All of a sudden, she heard a piercing screech from the door to the right of her. Gregory balled his paw into a fist and banged it on the door.
"You be quiet in there! Gah, I bet the whole house is awake now. Don't mind that, my dear," he added, seeing her disquieted expression; "that's just Neko Zombie. He used to be a lovely cat… until one day, someone sewed everything shut! What a gruesome thing…" He embellished on the tale, but she wasn't listening. She had a feeling that she was being watched. They stopped at the next door down from Neko Zombie's room, and she slipped inside.
"Thank you, mister… Gregory, I presume? It was written on the front of the building…"

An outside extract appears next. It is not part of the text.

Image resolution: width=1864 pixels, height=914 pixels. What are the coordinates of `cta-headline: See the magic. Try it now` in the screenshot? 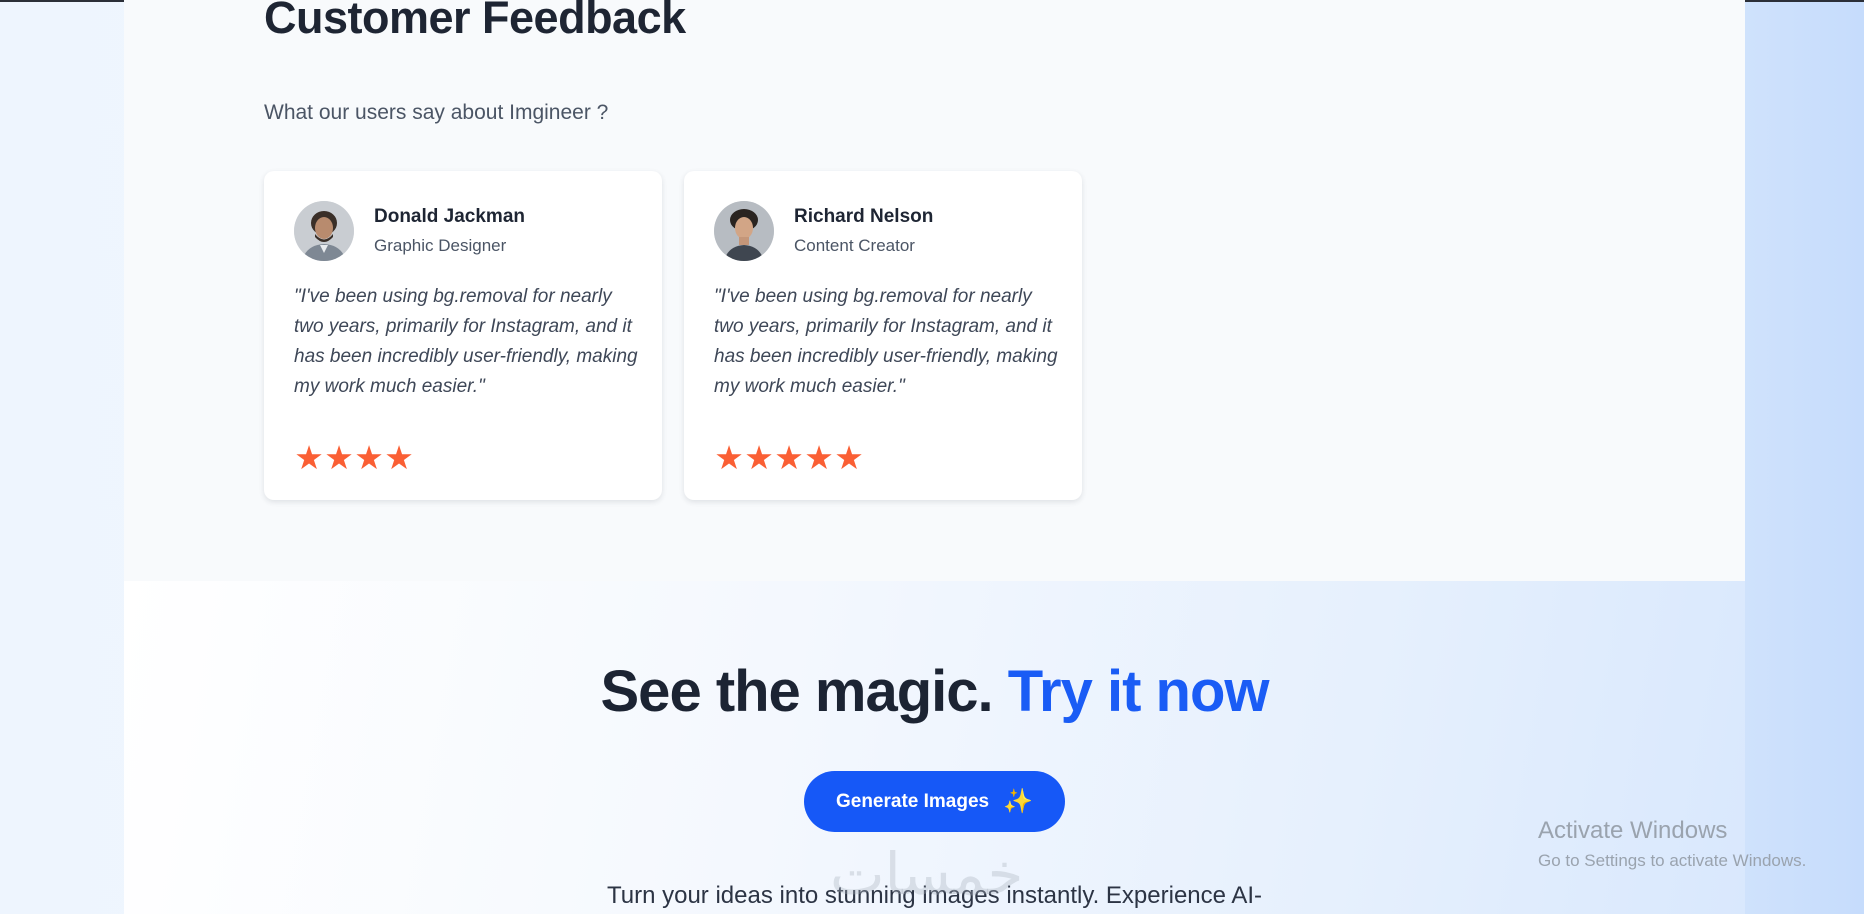 It's located at (934, 692).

"Yes, that's me alright. Now you should get some rest. Oh, but – sign here, please." He thrust a logbook in her face, and she took the pen he offered, scribbling her name quickly.
"I don't have a real signature," she apologised, eyeing the messy scrawl with a look of disdain.
"That's fine, just as long as we have your name, er…" He squinted at the page. "…Amber. Goodnight, now!"
He shut the door with a quiet click and she listened to his footsteps padding off down the corridor. Apparently she was expected to sleep now.
Amber was a night owl at heart. Coupled with the rest she'd had earlier on the train journey, and the chocolate bar she now found in her pocket, she had a late-night sugar rush and she certainly didn't feel like sleeping.
There was the sound of rails from outside. Curiosity got the better of her. She reached for the door.